En el otro lado del campo el Madrid amenazaba mucho más a Ter Stegen. Corría Vinicius y le asistían Reguilón y Benzema. Semedo sufría una pesadilla porque le venían en superioridad y no recibía ayudas. El brasileño gozó de hasta tres ocasiones en esta fase. Dos las mandó arriba en posición favorable y la otra, tras una pérdida de Piqué, fue abortada por Lenglet antes de que el propio Vinicius le diera un pase certero a Benzema. Por suerte para el Barça Ter Stegen desbarató el remate del nueve blanco con el pie. Rugía el Bernabeu y los insultos al Barcelona se iban entonando desde la grada. Lo mejor para el equipo de Valverde ante la segunda mitad era el resultado. No porque le diera la clasificación sino porque estaba muy vivo pese a su fútbol hasta ese momento insustancial, falto de riqueza y, sobre todo, de viveza.
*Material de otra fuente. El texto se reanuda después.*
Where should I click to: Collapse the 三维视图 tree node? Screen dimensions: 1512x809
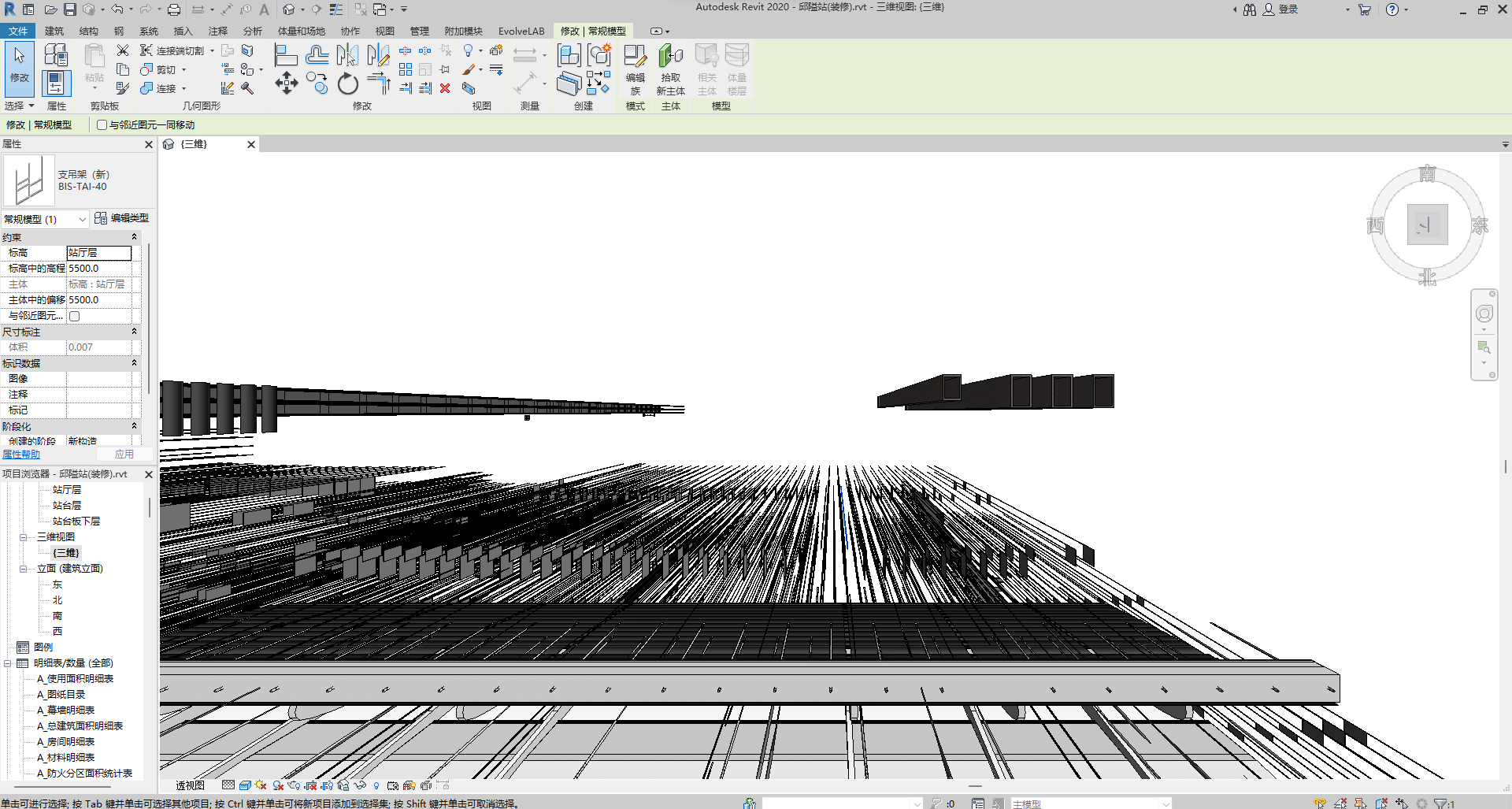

El colegiado, Sánchez Martínez, estaba dejando que hubiera contactos (nada que ver con Iglesias Villanueva en el campo del Levante) y perdonaba tarjetas a Semedo, Kroos y, cómo no, Casemiro. El Madrid interpretaba que podía actuar con intensidad. Por eso se llevaba muchos balones divididos que obligaban al Barcelona a correr hacia atrás.
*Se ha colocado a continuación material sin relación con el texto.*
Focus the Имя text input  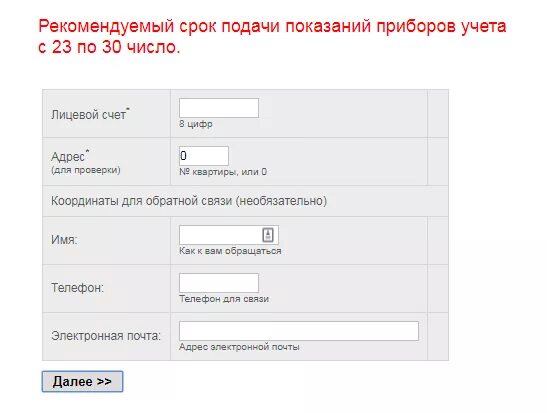[x=229, y=235]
El Madrid amagó pero no tuvo puntería y se topó con un inmenso Ter Stegen

El equipo blaugrana necesitaba control pero también aceleración. La encontró en la segunda mitad gracias a su diablillo Dembélé. Alba conectó con él y el francés centró hacia Luis Suárez, que irrumpió para abrir el marcador de primeras. Jugada de tiralíneas que golpeó en el mentón del madridismo. Primer tiro entre palos del Barcelona y la eliminatoria ya pintaba de blaugrana. No se rindió el Madrid, que tocó a rebato pero siguió con sus fuegos de artificio. Jugadas de calidad y desborde pero no daban con la red. La más clara en este tramo fue una ocasión de Reguilón tras el enésimo regate de Vinicius. Su remate lo salvó, inmenso, Ter Stegen. A continuación fue Semedo el que rescató a su equipo al desviar otro intento de Vinicius.
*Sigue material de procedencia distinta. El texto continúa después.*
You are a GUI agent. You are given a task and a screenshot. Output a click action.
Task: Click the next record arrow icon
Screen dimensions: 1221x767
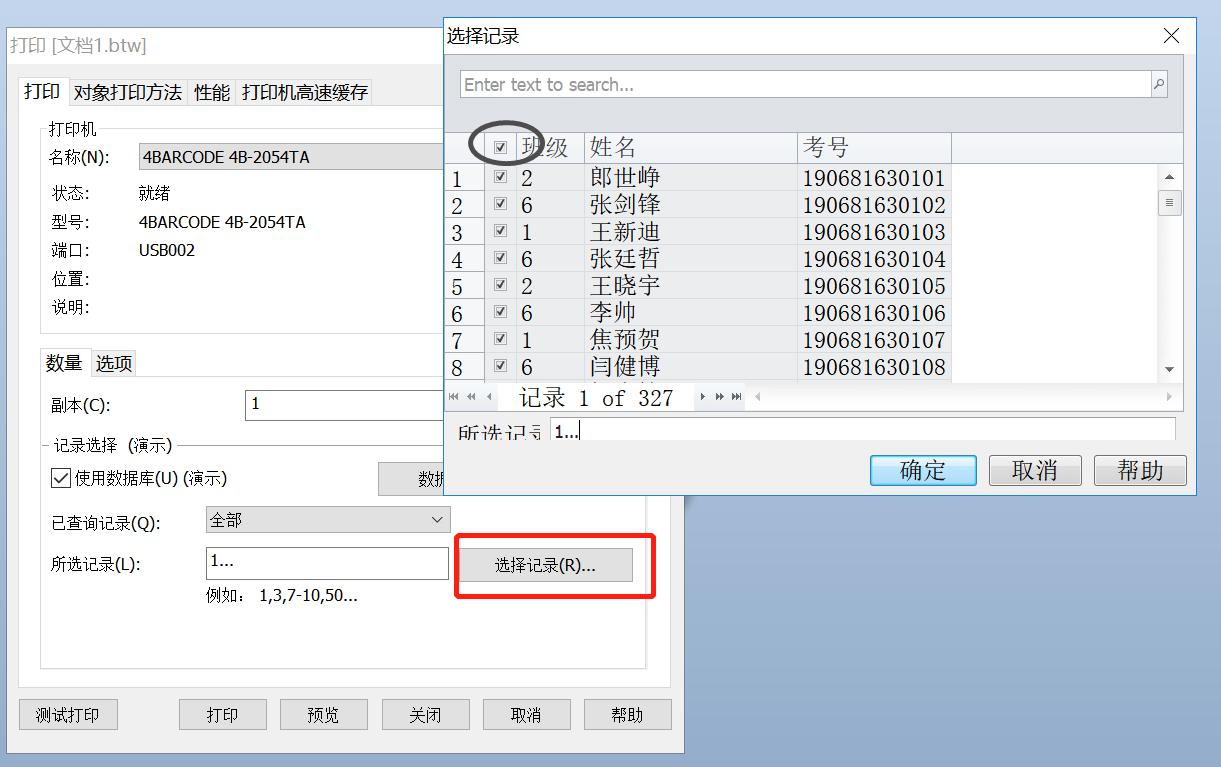703,397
Se mascaba el empate. En cambio llegó el segundo gol del Barcelona tras un servicio de Semedo a Dembélé. El extremo centró y, antes de que Suárez, embocara a placer Varane se introdujo el balón en su propia portería. La semifinal estaba vista para sentencia y se terminó de definir en un plisplás tras un penalti claro de Casemiro a Suárez.





El uruguayo, nada que ver con el de la primera parte, lo transformó al estilo Panenka después de que Messi decidiera no lanzar la pena máxima. Tres tiros a portería (o dos porque el 0-2 fue en propia puerta) y el Bernabeu convertido en un desierto emocional. A nueve puntos en la Liga, a la espera del clásico del sábado, y fuera de la Copa les queda, como de costumbre a los madridistas, la Champions. Mientras, el Barça, cuyo juego no es redondo ni mucho menos, continúa avanzando con velocidad de crucero en todas las competiciones.


Ficha técnica

Real Madrid, 0 – FC Barcelona, 3

Real Madrid: Keylor Navas; Carvajal, Varane, Ramos, Reguilón; Modric, Casemiro (Valverde, m.75), Kroos; Lucas Vázquez (Bale, m.68), Benzema y Vinicius (Marco Asensio, m.81).

Barcelona: Ter Stegen; Semedo, Piqué, Lenglet, Jordi Alba; Sergi Roberto, Busquets (Arthur, m.85), Rakitic; Messi, Luis Suárez (Vidal, m.78) y Dembele (Coutinho, m.75).

Goles: 0-1, M.50: Luis Suárez. 0-2, M.69: Varane, en propia meta. 0-3, M.73: Luis Suárez, de penalti.

Árbitro: José María Sánchez Martínez (Comité Murciano). Amonestó a Lucas Vázquez (m.58), Busquets (m.65), Casemiro (m.72) y Semedo (m.81)

Incidencias: Partido de vuelta de semifinales de la Copa del Rey disputado en el estadio Santiago Bernabéu ante 80.442 espectadores.